Blob Blame History Raw
From c56086c701d08fc17cf6d8ef603caf505a4021b7 Mon Sep 17 00:00:00 2001
From: Jan Friesse <jfriesse@redhat.com>
Date: Fri, 28 Jul 2017 16:32:58 +0200
Subject: [PATCH] main: Add support for libcgroup

When corosync is started in environment where it ends in cgroup without
properly set rt_runtime_us it's impossible to get RT priority.

Already implemented workaround is to use higher non-RT priority.

This patch implements another solution. It moves corosync into root cpu
cgroup. Root cpu cgroup hopefully has enough RT budget.

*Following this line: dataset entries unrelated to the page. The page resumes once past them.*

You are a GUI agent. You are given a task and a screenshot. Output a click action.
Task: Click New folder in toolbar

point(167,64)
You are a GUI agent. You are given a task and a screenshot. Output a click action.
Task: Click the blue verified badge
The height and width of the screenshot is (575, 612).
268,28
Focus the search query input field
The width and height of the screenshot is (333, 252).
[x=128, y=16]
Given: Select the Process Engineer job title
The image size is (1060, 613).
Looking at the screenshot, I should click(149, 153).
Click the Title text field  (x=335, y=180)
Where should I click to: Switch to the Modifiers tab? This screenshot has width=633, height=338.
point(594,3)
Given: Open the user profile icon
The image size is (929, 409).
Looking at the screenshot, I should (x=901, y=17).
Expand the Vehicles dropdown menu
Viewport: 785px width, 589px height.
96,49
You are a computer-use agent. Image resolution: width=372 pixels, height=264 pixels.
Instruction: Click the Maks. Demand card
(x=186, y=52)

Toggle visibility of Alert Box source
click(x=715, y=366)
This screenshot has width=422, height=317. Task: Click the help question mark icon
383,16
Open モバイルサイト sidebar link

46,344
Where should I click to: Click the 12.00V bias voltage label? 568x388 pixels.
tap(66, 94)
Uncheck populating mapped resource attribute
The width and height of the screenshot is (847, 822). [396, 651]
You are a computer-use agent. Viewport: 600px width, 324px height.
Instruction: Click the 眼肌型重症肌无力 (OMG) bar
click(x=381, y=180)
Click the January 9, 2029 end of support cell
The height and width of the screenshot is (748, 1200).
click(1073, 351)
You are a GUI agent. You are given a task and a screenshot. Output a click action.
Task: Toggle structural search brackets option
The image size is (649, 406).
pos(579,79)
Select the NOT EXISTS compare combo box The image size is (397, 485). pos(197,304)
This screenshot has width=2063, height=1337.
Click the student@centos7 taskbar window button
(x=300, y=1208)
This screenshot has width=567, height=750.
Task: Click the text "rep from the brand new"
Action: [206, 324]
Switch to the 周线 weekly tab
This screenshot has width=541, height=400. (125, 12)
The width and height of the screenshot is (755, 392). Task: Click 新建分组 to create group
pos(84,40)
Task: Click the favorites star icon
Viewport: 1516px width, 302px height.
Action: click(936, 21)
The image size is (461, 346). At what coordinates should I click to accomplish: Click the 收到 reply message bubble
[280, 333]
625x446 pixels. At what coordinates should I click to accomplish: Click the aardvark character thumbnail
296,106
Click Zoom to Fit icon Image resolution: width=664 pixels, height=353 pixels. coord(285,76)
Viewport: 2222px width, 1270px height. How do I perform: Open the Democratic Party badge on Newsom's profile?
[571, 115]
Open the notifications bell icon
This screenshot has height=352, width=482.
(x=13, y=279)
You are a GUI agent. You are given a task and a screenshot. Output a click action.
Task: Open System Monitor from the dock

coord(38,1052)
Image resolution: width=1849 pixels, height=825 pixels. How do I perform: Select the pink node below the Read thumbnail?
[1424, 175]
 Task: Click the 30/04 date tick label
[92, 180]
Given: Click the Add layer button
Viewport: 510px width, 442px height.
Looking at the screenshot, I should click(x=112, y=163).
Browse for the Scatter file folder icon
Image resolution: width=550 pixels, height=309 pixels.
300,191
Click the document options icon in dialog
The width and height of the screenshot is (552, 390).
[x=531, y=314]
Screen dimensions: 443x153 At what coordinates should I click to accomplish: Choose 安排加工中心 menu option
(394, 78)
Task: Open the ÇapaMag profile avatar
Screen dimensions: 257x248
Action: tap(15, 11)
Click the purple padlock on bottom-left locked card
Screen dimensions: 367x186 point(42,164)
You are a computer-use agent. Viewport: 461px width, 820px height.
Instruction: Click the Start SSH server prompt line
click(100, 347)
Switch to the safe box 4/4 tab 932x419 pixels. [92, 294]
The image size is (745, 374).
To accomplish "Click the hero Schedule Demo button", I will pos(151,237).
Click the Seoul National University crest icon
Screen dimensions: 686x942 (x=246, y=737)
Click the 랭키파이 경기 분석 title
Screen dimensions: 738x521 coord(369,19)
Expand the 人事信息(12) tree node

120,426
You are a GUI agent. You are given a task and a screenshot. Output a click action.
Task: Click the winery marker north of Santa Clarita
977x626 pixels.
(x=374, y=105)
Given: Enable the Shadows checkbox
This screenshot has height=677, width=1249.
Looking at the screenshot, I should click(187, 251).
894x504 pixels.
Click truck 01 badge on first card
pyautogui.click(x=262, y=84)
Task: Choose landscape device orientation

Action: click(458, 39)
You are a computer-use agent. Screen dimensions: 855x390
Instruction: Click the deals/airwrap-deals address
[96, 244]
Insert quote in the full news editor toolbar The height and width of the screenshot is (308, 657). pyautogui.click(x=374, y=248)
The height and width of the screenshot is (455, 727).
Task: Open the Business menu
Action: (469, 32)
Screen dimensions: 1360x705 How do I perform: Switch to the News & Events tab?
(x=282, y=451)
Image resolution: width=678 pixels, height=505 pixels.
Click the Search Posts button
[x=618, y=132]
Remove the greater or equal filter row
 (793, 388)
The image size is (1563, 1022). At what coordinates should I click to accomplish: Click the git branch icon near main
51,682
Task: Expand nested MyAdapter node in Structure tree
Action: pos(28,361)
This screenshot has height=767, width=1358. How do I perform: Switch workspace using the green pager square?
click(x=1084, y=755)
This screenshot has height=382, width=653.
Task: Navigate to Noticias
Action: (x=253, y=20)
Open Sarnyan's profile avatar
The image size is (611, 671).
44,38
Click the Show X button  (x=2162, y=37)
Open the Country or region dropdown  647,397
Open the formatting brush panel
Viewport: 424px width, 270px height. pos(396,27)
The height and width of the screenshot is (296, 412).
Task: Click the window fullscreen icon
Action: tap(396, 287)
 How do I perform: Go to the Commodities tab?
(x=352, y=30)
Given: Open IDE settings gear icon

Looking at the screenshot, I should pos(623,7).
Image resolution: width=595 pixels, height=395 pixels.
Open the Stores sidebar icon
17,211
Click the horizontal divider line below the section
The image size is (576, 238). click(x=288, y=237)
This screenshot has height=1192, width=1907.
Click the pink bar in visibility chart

Another solution was mentioned on ML
https://lists.freedesktop.org/archives/systemd-devel/2017-July/039353.html
but this means to generate some "random" values.

Signed-off-by: Jan Friesse <jfriesse@redhat.com>
Reviewed-by: Fabio M. Di Nitto <fdinitto@redhat.com>
Reviewed-by: Christine Caulfield <ccaulfie@redhat.com>
---
 configure.ac     |   11 ++++++
 corosync.spec.in |    7 ++++
 exec/Makefile.am |    5 +++
 exec/main.c      |  105 ++++++++++++++++++++++++++++++++++++++++++++++++++++-
 man/corosync.8   |    6 +++-
 5 files changed, 131 insertions(+), 3 deletions(-)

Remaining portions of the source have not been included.